Thursday, October 19, 2017

Indiana elementary students design icy-road warning sign

Friday, December 27, 2013
by Julie Crothers

(Photo courtesy: The Journal Gazette)
St. Joseph Central Elementary students in Indiana are part of the team that developed ice warning signs.
(Photo courtesy: The Journal Gazette) St. Joseph Central Elementary students in Indiana are part of the team that developed ice warning signs.

This is an AP Member Exchange shared by The Journal Gazette

FORT WAYNE, Ind. — A road sign designed by a group of St. Joseph Central Elementary students might one day be the warning motorists see alongside highways and city streets cautioning them to drive carefully on slippery, snowy roads.

The concept behind the project was simple enough, the students explained: Find a way to warn drivers about road conditions, especially during the winter months when city streets can become slippery and dangerous.

Quinn Lymon suggested a road sign.

"Basically, it tells you what chance there is that there is going to be ice," he told The Journal Gazette ( ).

Quinn, a fourth-grader at St. Joe, is one of seven members of the school's Lego League team, the RoboTigers.

His teammates, fourth-graders Zachary Bishop, Alex Arruza and Jocelyn Hill and fifth-graders Kylee Burkhard, Kendal Brager and Keaton Grider, were selected for RoboTigers through an application and interview process at St. Joe.

First Lego League teams compete in a Tech Challenge where students must design, build and program Lego robots to compete on a 12-by-12-foot field against other teams.

The competition also includes a section about real-world applications where teams are asked to create a project that would benefit their community.

This year's contest topic was "Nature's Fury," and the RoboTigers decided to focus on a topic familiar to their home - ice storms.

Not only is it a fun project that gets students motivated to put on their thinking caps, it also teaches them what it's like to work as a team, said Jim Dettmer, Lego League team coach and an instructional coach at St. Joe.

"It's the real-world experience that we spend so much time talking about," Dettmer said. "That STEM (Science Technology Engineering and Mathematics) learning."

It took the students a few rounds of creative thinking to get their ice hazard warning sign ready to share with others.

Initially, the students planned to use thermochromic paint that would disappear and reappear on one of three heated plates revealing high, medium or low hazard-warning levels.

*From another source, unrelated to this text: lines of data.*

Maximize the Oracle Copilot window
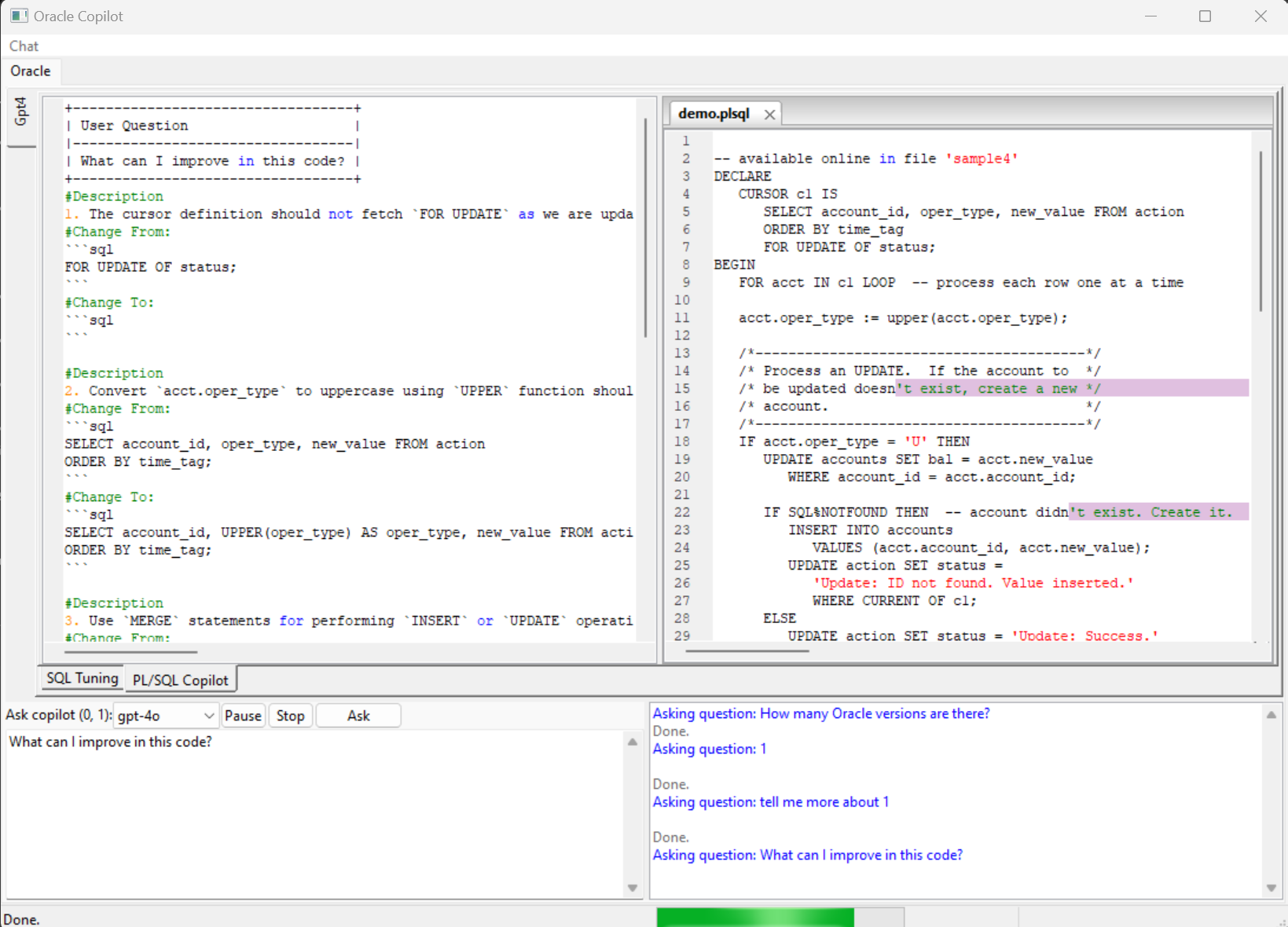 pyautogui.click(x=1205, y=16)
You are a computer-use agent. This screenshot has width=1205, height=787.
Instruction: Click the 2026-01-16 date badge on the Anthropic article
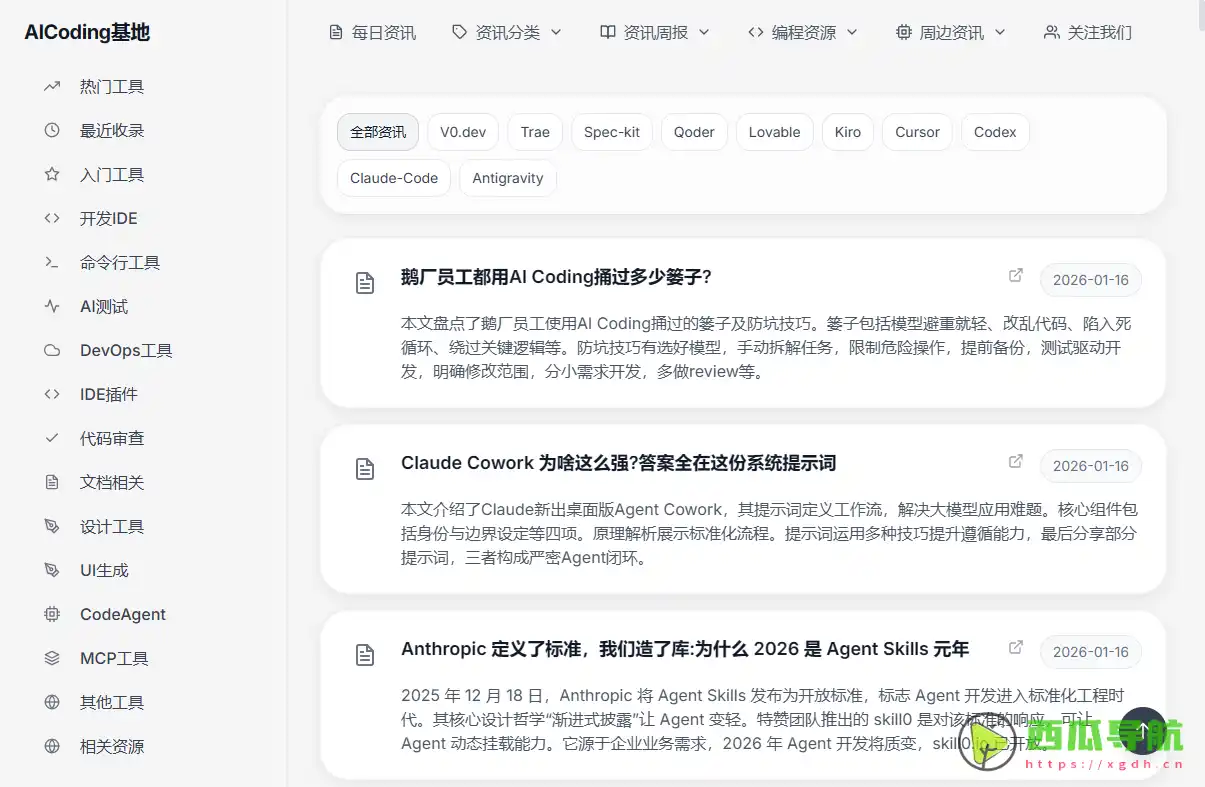[1090, 651]
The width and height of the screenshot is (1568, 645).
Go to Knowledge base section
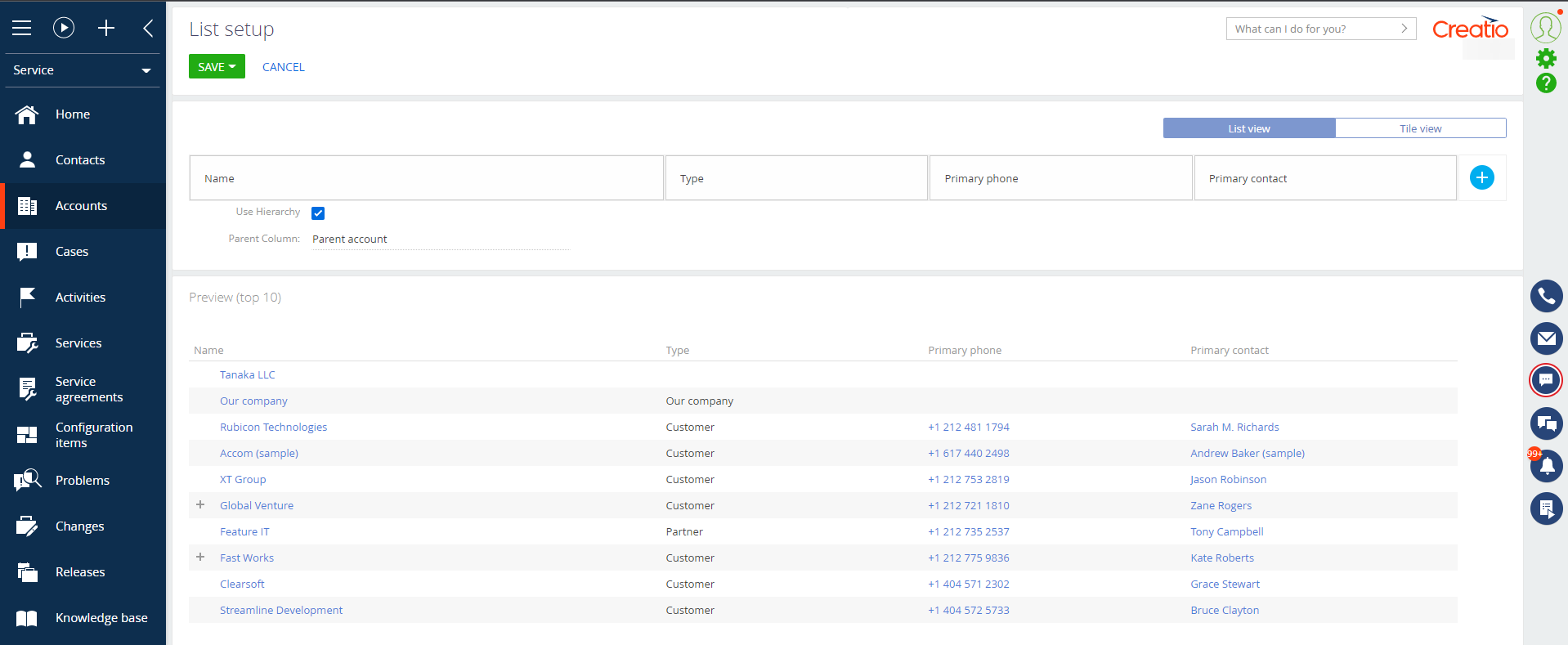101,618
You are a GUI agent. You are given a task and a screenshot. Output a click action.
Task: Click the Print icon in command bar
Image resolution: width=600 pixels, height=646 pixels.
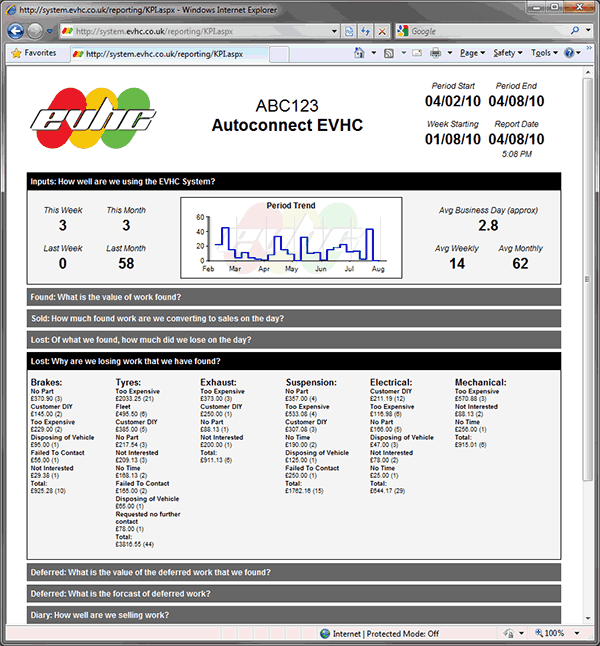click(x=436, y=53)
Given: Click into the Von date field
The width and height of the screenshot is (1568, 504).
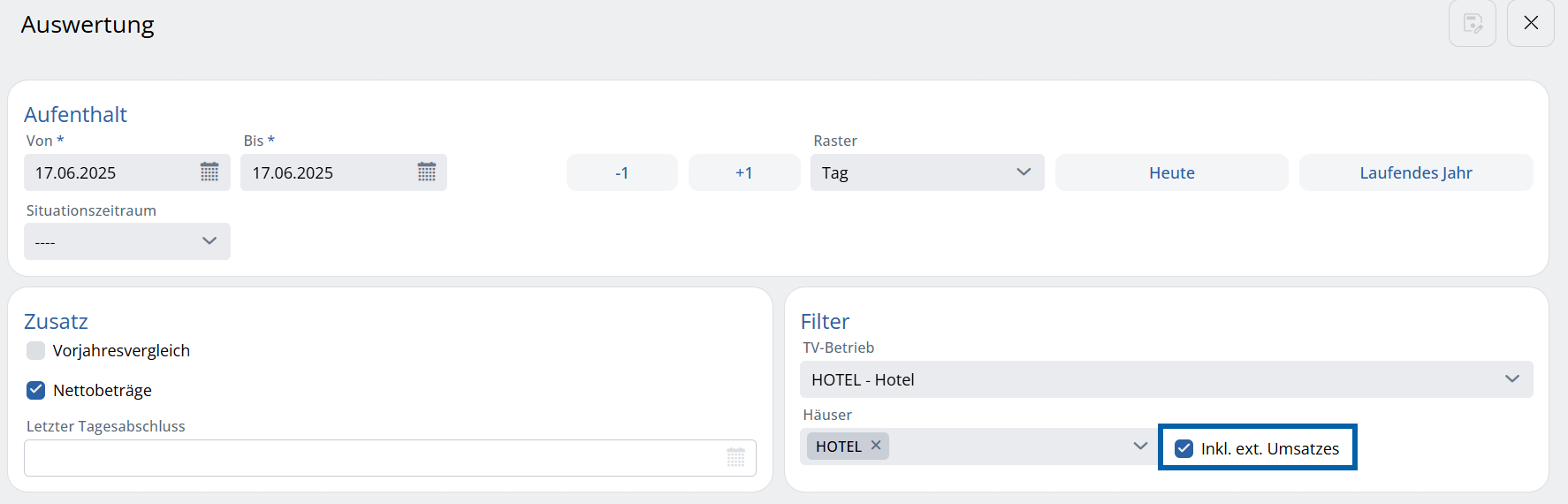Looking at the screenshot, I should pyautogui.click(x=106, y=172).
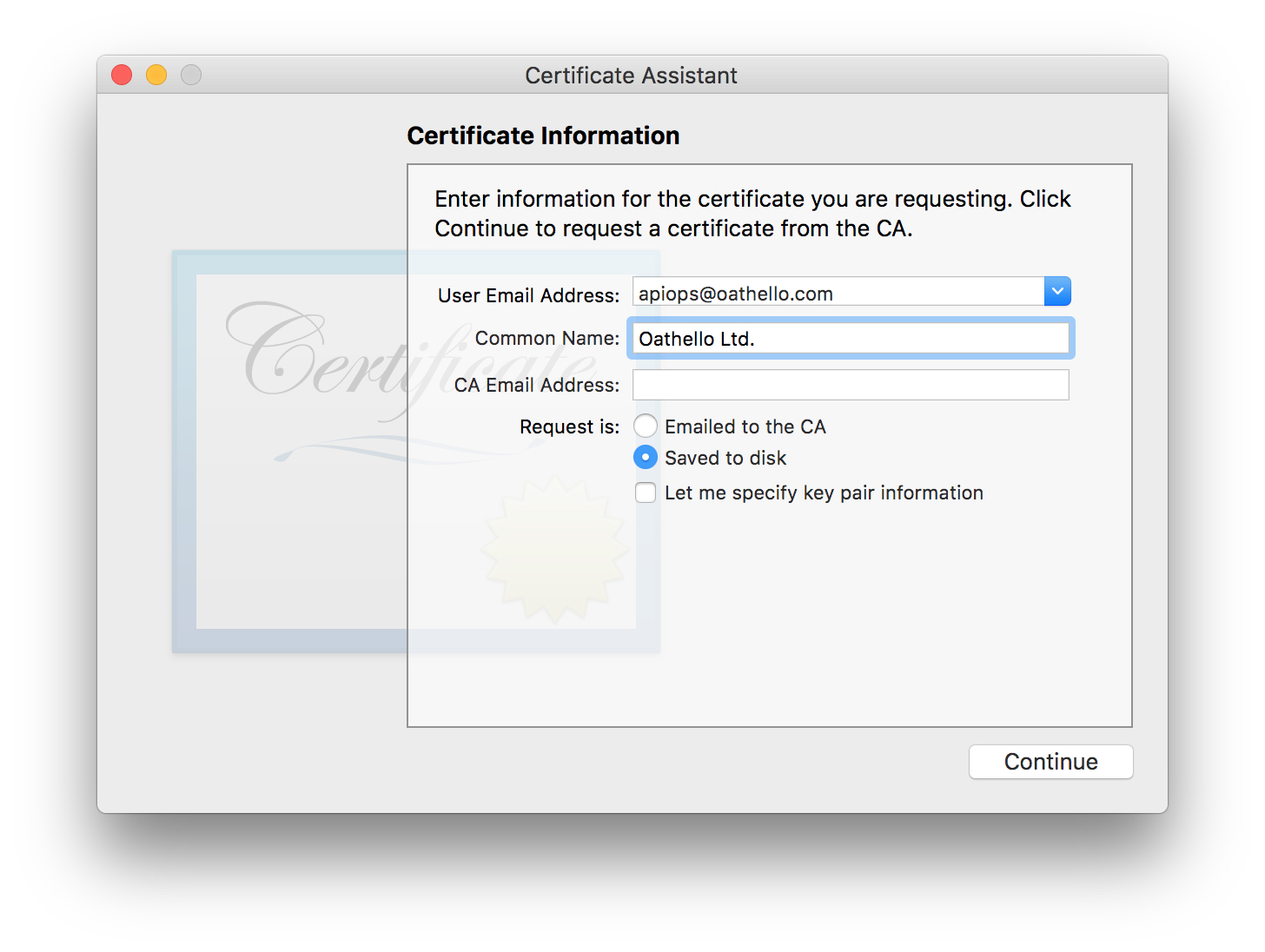
Task: Select the Emailed to the CA option
Action: [646, 426]
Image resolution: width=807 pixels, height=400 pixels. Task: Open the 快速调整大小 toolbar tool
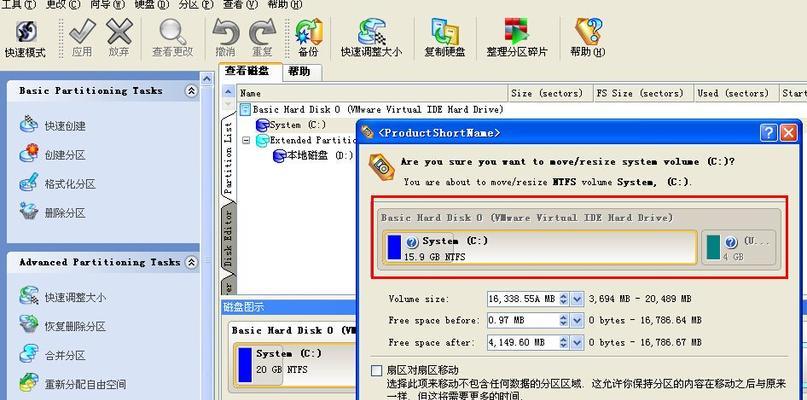tap(371, 39)
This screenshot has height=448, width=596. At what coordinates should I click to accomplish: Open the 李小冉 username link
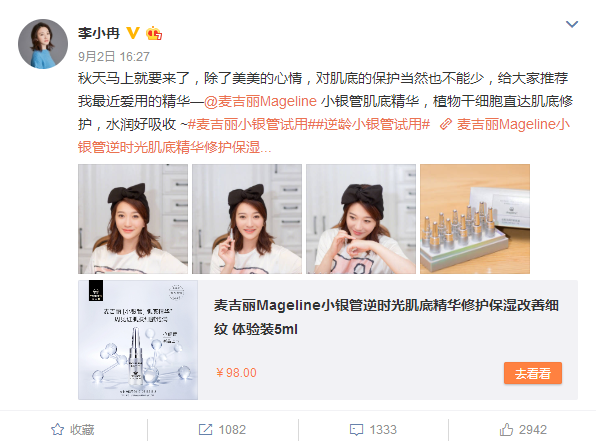click(x=99, y=33)
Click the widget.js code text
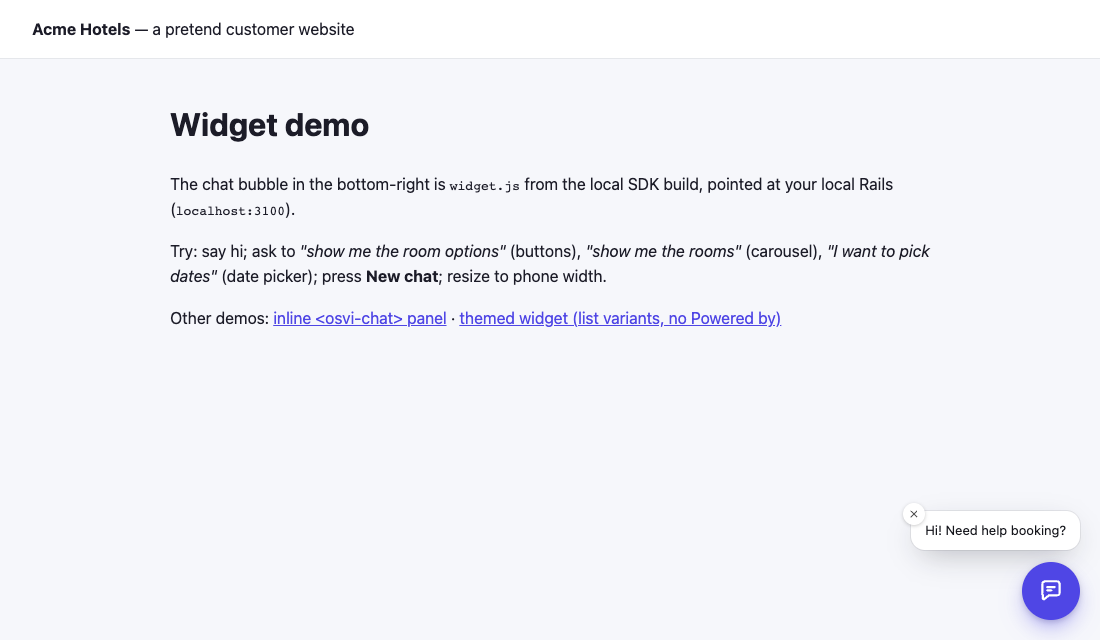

Sam Edwards of Burkhart Sign Systems helped students create a design for the sign.

After meeting with City Engineer Shan Gunawardena, they learned that generating the heat needed to make the paint change according to the road temperature would take a lot of energy - and the use of an LED display would be a better route to go.

The revised ice hazard-level sign will use an LED matrix to display the high, medium and low warnings, Dettmer said.

A thermal probe, which would be on the road near the sign, would take a reading of the road temperature and translate that to the controller, which is powered by a battery connected to a solar panel.

When temperatures are 32 to 38 degrees Fahrenheit, there is a low hazard-level reading, students said. When temperatures are 28 to 31 degrees, the hazard-level sign would read medium. A high hazard level would be projected when the temperature reads 27 degrees or below.

Gunawardena said he was impressed with the students' design and their plans to implement the sign throughout the city.

"This was a very interesting project that these kids came up with," he said.

Like other road signs, the students' design would have to go through an approval process before it can be added to the list of federally approved traffic-control devices, Gunawardena said.

"When you have a sign idea that is new, of course it has to be tested before we could install it on a roadway, . to make sure the message it sends out is accurate," he said.

And cost could also be a challenge, he added.

Gunawardena said a typical stop sign might cost the city about $150 to create, but something this complex could cost $1,000 or more.

To help offset the costs, students plan to work with the city to look for partners to include in the project.

"It's an interesting project, and we want to get some exposure for these kids," Gunawardena said. "They are very enthusiastic about the project, and it's very rewarding."

The remainder of the project, including the timeline when Fort Wayne drivers might see the prototype cropping up in city parking lots, is being fleshed out, Dettmer said.

"We're trying to work with the (school) district to tap into some of those resources that exist within the corporation," he said.

"We're still working through that to figure out the best way to go about it."